* [WHAT IS EXPECTED]: Reproduce all of the records exactly.

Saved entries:
=== Section Start ===

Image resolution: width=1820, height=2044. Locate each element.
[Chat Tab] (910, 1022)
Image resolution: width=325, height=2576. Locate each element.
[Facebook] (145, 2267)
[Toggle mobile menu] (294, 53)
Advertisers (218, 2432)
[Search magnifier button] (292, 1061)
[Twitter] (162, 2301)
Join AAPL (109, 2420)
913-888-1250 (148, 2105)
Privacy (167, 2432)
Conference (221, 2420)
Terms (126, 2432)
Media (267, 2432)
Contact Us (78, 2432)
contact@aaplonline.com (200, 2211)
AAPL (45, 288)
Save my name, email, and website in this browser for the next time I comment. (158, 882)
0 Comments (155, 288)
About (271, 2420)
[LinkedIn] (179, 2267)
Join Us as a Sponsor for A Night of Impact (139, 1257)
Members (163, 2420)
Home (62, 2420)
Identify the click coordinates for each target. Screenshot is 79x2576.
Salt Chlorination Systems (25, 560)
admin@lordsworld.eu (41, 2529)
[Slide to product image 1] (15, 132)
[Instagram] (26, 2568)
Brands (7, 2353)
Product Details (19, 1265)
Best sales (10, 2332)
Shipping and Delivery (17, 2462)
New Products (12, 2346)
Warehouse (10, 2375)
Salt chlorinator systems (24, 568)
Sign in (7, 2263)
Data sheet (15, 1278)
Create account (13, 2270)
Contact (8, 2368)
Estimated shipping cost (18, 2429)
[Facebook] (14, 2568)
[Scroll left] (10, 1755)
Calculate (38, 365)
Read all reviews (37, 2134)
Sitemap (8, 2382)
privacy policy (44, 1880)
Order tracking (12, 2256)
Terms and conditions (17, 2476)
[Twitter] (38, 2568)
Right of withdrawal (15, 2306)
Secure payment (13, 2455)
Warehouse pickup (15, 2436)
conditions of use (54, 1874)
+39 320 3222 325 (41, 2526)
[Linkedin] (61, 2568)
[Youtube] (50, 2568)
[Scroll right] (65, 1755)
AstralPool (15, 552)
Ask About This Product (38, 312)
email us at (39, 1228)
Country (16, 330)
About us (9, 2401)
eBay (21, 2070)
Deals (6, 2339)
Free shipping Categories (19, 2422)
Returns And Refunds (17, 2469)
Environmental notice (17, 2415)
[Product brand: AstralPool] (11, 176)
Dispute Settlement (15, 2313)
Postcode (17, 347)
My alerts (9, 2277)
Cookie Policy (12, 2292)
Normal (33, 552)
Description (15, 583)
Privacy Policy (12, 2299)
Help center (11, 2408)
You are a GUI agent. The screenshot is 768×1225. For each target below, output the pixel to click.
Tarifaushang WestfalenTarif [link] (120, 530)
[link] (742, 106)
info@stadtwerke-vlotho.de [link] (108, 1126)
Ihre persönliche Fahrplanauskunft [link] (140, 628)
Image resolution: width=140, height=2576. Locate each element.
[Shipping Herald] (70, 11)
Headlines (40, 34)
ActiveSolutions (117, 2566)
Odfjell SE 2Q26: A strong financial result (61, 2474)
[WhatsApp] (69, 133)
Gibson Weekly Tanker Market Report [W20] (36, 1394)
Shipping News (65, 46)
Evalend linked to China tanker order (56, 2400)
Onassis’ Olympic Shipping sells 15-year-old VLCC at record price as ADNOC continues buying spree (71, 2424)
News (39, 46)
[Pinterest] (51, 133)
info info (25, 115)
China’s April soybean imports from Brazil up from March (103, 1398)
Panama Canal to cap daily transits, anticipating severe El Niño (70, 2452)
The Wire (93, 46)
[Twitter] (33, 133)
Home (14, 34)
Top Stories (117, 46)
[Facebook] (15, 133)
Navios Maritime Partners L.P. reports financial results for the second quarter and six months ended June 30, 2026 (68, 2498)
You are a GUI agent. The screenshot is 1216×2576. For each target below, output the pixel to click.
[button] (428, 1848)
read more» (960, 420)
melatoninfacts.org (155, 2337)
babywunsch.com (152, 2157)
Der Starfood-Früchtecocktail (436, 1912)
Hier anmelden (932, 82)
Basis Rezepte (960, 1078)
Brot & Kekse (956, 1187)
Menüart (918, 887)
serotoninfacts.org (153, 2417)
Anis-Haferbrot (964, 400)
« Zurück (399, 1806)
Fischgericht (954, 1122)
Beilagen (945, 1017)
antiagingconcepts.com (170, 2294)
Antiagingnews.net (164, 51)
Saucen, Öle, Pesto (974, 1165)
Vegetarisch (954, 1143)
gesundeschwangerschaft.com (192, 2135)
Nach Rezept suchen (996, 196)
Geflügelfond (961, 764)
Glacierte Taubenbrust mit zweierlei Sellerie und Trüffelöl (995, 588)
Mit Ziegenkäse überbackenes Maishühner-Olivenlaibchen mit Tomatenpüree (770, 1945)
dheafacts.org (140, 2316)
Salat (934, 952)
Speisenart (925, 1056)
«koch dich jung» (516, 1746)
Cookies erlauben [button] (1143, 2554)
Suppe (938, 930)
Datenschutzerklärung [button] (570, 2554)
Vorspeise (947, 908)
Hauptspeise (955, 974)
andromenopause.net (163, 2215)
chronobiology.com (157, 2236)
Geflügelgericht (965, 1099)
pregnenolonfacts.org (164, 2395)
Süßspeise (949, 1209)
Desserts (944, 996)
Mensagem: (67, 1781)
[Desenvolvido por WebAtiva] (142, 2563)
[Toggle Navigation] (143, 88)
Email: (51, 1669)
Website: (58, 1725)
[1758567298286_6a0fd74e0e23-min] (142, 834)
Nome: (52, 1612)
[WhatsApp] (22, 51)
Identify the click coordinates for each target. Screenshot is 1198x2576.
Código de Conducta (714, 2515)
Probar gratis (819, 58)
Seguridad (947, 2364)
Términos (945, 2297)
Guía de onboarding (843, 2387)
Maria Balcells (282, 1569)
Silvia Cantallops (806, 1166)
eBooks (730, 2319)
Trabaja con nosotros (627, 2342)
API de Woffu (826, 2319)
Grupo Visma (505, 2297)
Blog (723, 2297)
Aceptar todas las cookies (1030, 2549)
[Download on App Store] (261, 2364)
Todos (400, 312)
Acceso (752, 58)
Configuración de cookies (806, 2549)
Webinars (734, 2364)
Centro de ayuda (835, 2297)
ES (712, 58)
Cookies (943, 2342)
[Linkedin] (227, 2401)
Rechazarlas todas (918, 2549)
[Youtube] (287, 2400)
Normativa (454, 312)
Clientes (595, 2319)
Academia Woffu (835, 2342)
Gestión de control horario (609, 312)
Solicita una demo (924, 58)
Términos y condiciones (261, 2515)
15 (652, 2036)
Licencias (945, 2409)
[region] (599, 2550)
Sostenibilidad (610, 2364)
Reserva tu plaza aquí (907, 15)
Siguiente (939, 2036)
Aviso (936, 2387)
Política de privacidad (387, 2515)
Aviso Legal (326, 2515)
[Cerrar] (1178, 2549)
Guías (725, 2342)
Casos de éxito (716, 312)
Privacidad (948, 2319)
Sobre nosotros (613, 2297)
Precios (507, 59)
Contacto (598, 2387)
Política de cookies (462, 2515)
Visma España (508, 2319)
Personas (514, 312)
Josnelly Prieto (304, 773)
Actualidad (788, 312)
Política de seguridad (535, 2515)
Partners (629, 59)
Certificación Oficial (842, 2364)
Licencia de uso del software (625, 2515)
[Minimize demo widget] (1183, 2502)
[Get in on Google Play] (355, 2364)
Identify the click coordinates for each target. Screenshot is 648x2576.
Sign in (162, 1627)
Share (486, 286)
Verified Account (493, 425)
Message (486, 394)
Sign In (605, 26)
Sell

=== Section End ===

* [SOLUTION FOR THIS EXERCISE]:
Image resolution: width=1820, height=2044. Locate each element.
[Chat Tab] (910, 1022)
Image resolution: width=325, height=2576. Locate each element.
[Facebook] (145, 2267)
[Toggle mobile menu] (294, 53)
Advertisers (218, 2432)
[Search magnifier button] (292, 1061)
[Twitter] (162, 2301)
Join AAPL (109, 2420)
913-888-1250 (148, 2105)
Privacy (167, 2432)
Conference (221, 2420)
Terms (126, 2432)
Media (267, 2432)
Contact Us (78, 2432)
contact@aaplonline.com (200, 2211)
AAPL (45, 288)
Save my name, email, and website in this browser for the next time I comment. (158, 882)
0 Comments (155, 288)
About (271, 2420)
[LinkedIn] (179, 2267)
Join Us as a Sponsor for A Night of Impact (139, 1257)
Members (163, 2420)
Home (62, 2420)
Identify the click coordinates for each target. Screenshot is 79x2576.
Salt Chlorination Systems (25, 560)
admin@lordsworld.eu (41, 2529)
[Slide to product image 1] (15, 132)
[Instagram] (26, 2568)
Brands (7, 2353)
Product Details (19, 1265)
Best sales (10, 2332)
Shipping and Delivery (17, 2462)
New Products (12, 2346)
Warehouse (10, 2375)
Salt chlorinator systems (24, 568)
Sign in (7, 2263)
Data sheet (15, 1278)
Create account (13, 2270)
Contact (8, 2368)
Estimated shipping cost (18, 2429)
[Facebook] (14, 2568)
[Scroll left] (10, 1755)
Calculate (38, 365)
Read all reviews (37, 2134)
Sitemap (8, 2382)
privacy policy (44, 1880)
Order tracking (12, 2256)
Terms and conditions (17, 2476)
[Twitter] (38, 2568)
Right of withdrawal (15, 2306)
Secure payment (13, 2455)
Warehouse pickup (15, 2436)
conditions of use (54, 1874)
+39 320 3222 325 (41, 2526)
[Linkedin] (61, 2568)
[Youtube] (50, 2568)
[Scroll right] (65, 1755)
AstralPool (15, 552)
Ask About This Product (38, 312)
email us at (39, 1228)
Country (16, 330)
About us (9, 2401)
eBay (21, 2070)
Deals (6, 2339)
Free shipping Categories (19, 2422)
Returns And Refunds (17, 2469)
Environmental notice (17, 2415)
[Product brand: AstralPool] (11, 176)
Dispute Settlement (15, 2313)
Postcode (17, 347)
My alerts (9, 2277)
Cookie Policy (12, 2292)
Normal (33, 552)
Description (15, 583)
Privacy Policy (12, 2299)
Help center (11, 2408)
You are a GUI agent. The screenshot is 768×1225. For each target below, output the pixel to click.
Tarifaushang WestfalenTarif [link] (120, 530)
[link] (742, 106)
info@stadtwerke-vlotho.de [link] (108, 1126)
Ihre persönliche Fahrplanauskunft [link] (140, 628)
Image resolution: width=140, height=2576. Locate each element.
[Shipping Herald] (70, 11)
Headlines (40, 34)
ActiveSolutions (117, 2566)
Odfjell SE 2Q26: A strong financial result (61, 2474)
[WhatsApp] (69, 133)
Gibson Weekly Tanker Market Report [W20] (36, 1394)
Shipping News (65, 46)
Evalend linked to China tanker order (56, 2400)
Onassis’ Olympic Shipping sells 15-year-old VLCC at record price as ADNOC continues buying spree (71, 2424)
News (39, 46)
[Pinterest] (51, 133)
info info (25, 115)
China’s April soybean imports from Brazil up from March (103, 1398)
Panama Canal to cap daily transits, anticipating severe El Niño (70, 2452)
The Wire (93, 46)
[Twitter] (33, 133)
Home (14, 34)
Top Stories (117, 46)
[Facebook] (15, 133)
Navios Maritime Partners L.P. reports financial results for the second quarter and six months ended June 30, 2026 (68, 2498)
You are a GUI agent. The screenshot is 1216×2576. For each target below, output the pixel to click.
[button] (428, 1848)
read more» (960, 420)
melatoninfacts.org (155, 2337)
babywunsch.com (152, 2157)
Der Starfood-Früchtecocktail (436, 1912)
Hier anmelden (932, 82)
Basis Rezepte (960, 1078)
Brot & Kekse (956, 1187)
Menüart (918, 887)
serotoninfacts.org (153, 2417)
Anis-Haferbrot (964, 400)
« Zurück (399, 1806)
Fischgericht (954, 1122)
Beilagen (945, 1017)
antiagingconcepts.com (170, 2294)
Antiagingnews.net (164, 51)
Saucen, Öle, Pesto (974, 1165)
Vegetarisch (954, 1143)
gesundeschwangerschaft.com (192, 2135)
Nach Rezept suchen (996, 196)
Geflügelfond (961, 764)
Glacierte Taubenbrust mit zweierlei Sellerie und Trüffelöl (995, 588)
Mit Ziegenkäse überbackenes Maishühner-Olivenlaibchen mit Tomatenpüree (770, 1945)
dheafacts.org (140, 2316)
Salat (934, 952)
Speisenart (925, 1056)
«koch dich jung» (516, 1746)
Cookies erlauben [button] (1143, 2554)
Suppe (938, 930)
Datenschutzerklärung [button] (570, 2554)
Vorspeise (947, 908)
Hauptspeise (955, 974)
andromenopause.net (163, 2215)
chronobiology.com (157, 2236)
Geflügelgericht (965, 1099)
pregnenolonfacts.org (164, 2395)
Süßspeise (949, 1209)
Desserts (944, 996)
Mensagem: (67, 1781)
[Desenvolvido por WebAtiva] (142, 2563)
[Toggle Navigation] (143, 88)
Email: (51, 1669)
Website: (58, 1725)
[1758567298286_6a0fd74e0e23-min] (142, 834)
Nome: (52, 1612)
[WhatsApp] (22, 51)
Identify the click coordinates for each target. Screenshot is 1198x2576.
Código de Conducta (714, 2515)
Probar gratis (819, 58)
Seguridad (947, 2364)
Términos (945, 2297)
Guía de onboarding (843, 2387)
Maria Balcells (282, 1569)
Silvia Cantallops (806, 1166)
eBooks (730, 2319)
Trabaja con nosotros (627, 2342)
API de Woffu (826, 2319)
Grupo Visma (505, 2297)
Blog (723, 2297)
Aceptar todas las cookies (1030, 2549)
[Download on App Store] (261, 2364)
Todos (400, 312)
Acceso (752, 58)
Configuración de cookies (806, 2549)
Webinars (734, 2364)
Centro de ayuda (835, 2297)
ES (712, 58)
Cookies (943, 2342)
[Linkedin] (227, 2401)
Rechazarlas todas (918, 2549)
[Youtube] (287, 2400)
Normativa (454, 312)
Clientes (595, 2319)
Academia Woffu (835, 2342)
Gestión de control horario (609, 312)
Solicita una demo (924, 58)
Términos y condiciones (261, 2515)
15 (652, 2036)
Licencias (945, 2409)
[region] (599, 2550)
Sostenibilidad (610, 2364)
Reserva tu plaza aquí (907, 15)
Siguiente (939, 2036)
Aviso (936, 2387)
Política de privacidad (387, 2515)
Aviso Legal (326, 2515)
[Cerrar] (1178, 2549)
Guías (725, 2342)
Casos de éxito (716, 312)
Privacidad (948, 2319)
Sobre nosotros (613, 2297)
Precios (507, 59)
Contacto (598, 2387)
Política de cookies (462, 2515)
Visma España (508, 2319)
Personas (514, 312)
Josnelly Prieto (304, 773)
Actualidad (788, 312)
Política de seguridad (535, 2515)
Partners (629, 59)
Certificación Oficial (842, 2364)
Licencia de uso del software (625, 2515)
[Minimize demo widget] (1183, 2502)
[Get in on Google Play] (355, 2364)
Identify the click coordinates for each target. Screenshot is 648x2576.
Sign in (162, 1627)
Share (486, 286)
Verified Account (493, 425)
Message (486, 394)
Sign In (605, 26)
Sell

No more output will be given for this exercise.